Among the entries below, find every line that has "Switch" and pull it out.

**** RECORD EXTRACTS ****

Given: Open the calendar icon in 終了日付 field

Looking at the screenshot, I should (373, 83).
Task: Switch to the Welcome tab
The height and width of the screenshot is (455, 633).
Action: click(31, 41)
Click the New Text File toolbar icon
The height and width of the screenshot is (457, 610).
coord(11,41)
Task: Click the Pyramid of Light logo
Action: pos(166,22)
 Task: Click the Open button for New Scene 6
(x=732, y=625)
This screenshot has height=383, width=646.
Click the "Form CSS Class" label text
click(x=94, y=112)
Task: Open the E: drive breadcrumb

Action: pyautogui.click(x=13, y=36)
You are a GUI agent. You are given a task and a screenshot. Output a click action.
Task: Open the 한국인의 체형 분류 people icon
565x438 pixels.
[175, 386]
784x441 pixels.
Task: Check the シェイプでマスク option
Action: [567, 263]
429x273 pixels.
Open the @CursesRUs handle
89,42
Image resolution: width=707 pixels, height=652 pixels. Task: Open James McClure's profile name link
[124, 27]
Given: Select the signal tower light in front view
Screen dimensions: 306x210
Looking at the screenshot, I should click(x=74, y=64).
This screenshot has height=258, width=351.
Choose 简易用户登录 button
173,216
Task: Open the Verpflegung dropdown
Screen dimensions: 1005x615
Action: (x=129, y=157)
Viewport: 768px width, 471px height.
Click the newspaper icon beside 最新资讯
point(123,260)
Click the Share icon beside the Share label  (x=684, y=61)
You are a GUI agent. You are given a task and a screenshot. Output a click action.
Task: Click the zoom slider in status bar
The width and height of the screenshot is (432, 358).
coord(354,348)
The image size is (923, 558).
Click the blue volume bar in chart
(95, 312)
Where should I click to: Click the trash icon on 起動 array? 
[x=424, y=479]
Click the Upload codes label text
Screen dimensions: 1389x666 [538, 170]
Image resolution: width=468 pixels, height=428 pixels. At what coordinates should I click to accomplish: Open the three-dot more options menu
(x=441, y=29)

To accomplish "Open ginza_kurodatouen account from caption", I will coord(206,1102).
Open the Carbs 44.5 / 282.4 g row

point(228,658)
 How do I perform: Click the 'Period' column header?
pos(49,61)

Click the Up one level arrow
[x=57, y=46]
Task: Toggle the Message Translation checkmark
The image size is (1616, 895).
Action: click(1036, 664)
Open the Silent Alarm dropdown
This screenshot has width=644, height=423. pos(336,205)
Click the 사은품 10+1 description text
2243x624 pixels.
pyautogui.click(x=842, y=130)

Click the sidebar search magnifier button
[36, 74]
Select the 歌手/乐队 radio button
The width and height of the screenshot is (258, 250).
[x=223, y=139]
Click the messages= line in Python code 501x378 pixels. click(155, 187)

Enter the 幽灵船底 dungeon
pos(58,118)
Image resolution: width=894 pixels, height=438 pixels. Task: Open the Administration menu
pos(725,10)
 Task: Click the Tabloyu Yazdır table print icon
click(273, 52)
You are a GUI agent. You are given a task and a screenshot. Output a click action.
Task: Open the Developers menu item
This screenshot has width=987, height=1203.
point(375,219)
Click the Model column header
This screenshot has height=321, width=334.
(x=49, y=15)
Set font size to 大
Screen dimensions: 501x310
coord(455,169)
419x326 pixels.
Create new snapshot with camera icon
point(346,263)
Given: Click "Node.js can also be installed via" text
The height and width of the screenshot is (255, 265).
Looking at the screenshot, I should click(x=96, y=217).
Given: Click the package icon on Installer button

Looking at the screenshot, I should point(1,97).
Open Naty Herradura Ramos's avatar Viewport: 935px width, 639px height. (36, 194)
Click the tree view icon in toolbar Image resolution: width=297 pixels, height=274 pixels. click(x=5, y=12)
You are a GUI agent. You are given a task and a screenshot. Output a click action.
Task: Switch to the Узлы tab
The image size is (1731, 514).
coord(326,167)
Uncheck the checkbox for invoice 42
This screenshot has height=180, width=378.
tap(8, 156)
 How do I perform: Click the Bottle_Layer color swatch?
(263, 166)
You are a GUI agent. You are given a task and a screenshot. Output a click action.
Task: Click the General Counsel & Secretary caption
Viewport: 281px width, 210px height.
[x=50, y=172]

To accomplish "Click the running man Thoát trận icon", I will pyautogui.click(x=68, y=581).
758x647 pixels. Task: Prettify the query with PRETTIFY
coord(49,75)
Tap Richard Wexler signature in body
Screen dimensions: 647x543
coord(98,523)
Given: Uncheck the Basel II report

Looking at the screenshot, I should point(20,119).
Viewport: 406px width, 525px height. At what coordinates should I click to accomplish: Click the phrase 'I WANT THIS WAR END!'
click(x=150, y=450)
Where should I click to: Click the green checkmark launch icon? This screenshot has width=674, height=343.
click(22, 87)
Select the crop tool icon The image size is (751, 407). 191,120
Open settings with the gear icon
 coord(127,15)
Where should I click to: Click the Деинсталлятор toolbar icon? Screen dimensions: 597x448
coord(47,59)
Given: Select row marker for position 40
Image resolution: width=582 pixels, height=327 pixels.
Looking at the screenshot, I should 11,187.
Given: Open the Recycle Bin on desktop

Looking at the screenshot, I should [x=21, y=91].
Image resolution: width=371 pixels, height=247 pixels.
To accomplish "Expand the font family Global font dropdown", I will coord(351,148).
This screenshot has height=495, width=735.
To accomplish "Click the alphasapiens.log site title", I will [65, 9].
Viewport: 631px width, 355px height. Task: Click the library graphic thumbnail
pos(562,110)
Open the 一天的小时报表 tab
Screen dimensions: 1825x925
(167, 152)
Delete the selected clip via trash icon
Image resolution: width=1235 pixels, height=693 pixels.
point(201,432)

****

» **ANSWER TO THIS EXERCISE**:
Task: Switch to the Welcome tab
Task: Switch to the Узлы tab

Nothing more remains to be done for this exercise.